Sortir des réserves ces pièces et les réunir dans un parcours autour du fil rouge du corps produit un choc visuel indéniable tout en suscitant des interrogations. Ces “artistes”, dont presque tous ou toutes ignoraient l’être, ont le plus souvent produit des “oeuvres” qui n’étaient pas faites pour être exposées. Témoignages de leur rapport intime à leur propre corps ou à l’image fantasmée qu’ils se sont forgée de corps absents, leur créateur en est le seul destinataire, comme Morton Bartlett, qui fabriquait des poupées et leur cousait de vêtements pour ensuite les photographier. Beaucoup d’entre eux ont vécu l’enfermement psychiatrique ; certains ont souffert de pathologies physiques comme la chinoise Guo Fengyi, qui cherchait à atténuer les souffrances dues à sa polyarthrite par ses dessins ou bien mentales.

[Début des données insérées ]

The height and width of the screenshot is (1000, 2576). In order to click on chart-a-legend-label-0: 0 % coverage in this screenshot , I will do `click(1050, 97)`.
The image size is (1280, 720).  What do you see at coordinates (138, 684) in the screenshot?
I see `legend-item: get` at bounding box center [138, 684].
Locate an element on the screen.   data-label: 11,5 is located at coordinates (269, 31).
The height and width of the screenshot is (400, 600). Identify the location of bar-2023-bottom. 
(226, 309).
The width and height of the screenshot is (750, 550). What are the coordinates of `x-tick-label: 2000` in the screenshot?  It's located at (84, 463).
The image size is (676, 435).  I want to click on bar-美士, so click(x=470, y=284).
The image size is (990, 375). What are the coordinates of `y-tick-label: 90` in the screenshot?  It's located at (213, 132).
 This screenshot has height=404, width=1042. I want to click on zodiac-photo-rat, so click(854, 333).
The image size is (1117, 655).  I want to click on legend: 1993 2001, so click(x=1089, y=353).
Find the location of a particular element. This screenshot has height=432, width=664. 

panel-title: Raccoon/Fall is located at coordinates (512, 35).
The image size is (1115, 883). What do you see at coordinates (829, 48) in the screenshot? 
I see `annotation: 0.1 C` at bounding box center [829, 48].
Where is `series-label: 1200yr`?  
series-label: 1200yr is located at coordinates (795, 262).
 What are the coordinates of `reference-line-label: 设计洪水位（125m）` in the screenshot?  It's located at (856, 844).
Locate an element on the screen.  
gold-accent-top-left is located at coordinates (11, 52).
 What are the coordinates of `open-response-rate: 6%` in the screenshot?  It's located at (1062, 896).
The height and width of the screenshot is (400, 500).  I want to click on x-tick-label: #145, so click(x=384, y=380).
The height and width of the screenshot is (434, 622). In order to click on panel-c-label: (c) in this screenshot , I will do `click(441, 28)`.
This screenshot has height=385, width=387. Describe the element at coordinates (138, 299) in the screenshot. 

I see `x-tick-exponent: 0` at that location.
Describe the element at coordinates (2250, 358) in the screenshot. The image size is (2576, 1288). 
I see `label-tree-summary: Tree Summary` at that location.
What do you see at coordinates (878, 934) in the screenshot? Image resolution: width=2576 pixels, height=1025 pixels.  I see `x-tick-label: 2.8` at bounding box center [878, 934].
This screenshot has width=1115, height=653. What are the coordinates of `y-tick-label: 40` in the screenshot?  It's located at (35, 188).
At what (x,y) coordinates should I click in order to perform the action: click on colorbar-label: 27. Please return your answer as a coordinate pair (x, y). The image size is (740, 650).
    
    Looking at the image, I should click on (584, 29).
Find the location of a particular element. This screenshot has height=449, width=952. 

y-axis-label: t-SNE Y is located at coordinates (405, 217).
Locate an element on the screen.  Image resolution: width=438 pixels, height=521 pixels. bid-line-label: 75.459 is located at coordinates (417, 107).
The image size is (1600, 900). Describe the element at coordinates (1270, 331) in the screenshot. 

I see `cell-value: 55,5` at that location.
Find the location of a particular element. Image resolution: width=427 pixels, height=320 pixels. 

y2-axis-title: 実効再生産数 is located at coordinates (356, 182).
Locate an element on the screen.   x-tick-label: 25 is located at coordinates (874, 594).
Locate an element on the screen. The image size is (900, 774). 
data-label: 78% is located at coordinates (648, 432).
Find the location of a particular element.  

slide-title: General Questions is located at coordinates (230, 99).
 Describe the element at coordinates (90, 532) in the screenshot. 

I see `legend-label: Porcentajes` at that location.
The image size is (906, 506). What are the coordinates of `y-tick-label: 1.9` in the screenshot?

C’est donc le propre de ce lieu de permettre de réunir tous ces témoignages qui ne peuvent pas se réduire à être les objets d’un regard purement esthétique. Ces oeuvres doivent toutes être reliées à des histoires, ainsi qu’aux “mythologies personnelles” construites par leur créateurs. Les images obsédantes qui en résultent peuvent inspirer de la répulsion comme de la compassion. En tout cas, elles nous intriguent puissamment. L’envie de leur conférer un sens, de leur chercher des interprétations relèverait cependant d’une démarche réductrice, qui tendrait surtout à les mettre à distance.

Singularités fascinantes

La diversité de ces corps nous frappe. Certaines oeuvres semblent plus proches d’une culture populaire, comme celles de Giovanni Baptista Podestà dont le catholicisme est patent. D’autres paraissent énigmatiques et vraiment singulières, comme les corps métamorphosés de Charles Steffen au visage de tournesol. Beaucoup de figurations du corps sont tourmentées, souvent érotiques et/ou morbides. Elles témoignent d’un monde intérieur perturbé et elles nous perturbent en retour, tout en nous captivant par leur pouvoir de fascination : corps machines (chez Katharina et Robert Gie) corps découpés et morcellés (Giovanni Galli) corps troués et répétés (Carlo Zinelli), corps démultipliés (avec les ribambelles d’enfants maltraités de Henry Darger), dévorations et montruosités perverses ( Vojislav Jakic), silhouettes faméliques dessinées compulsivement à l’encre par une rescapée de la Schoah, Rosemarie Koczÿ, ou encore, au contraire, visions idéalisées d’un corps de femme saisi par l’émoi amoureux chez Aloïse. Enfin, à côté d’auteurs ou d’autrices connus de longue date on peut découvrir des oeuvres non-européennes (Japon, Afrique). L’exposition n’est donc pas un moment arrêté qui dresserait un simple inventaire ; on la parcourt comme si l’on suivait les étapes d’un cheminement, celui d’une recherche encore à venir : d’ailleurs, le prochain spectacle que prépare Giacosa s’intitule En Chemin.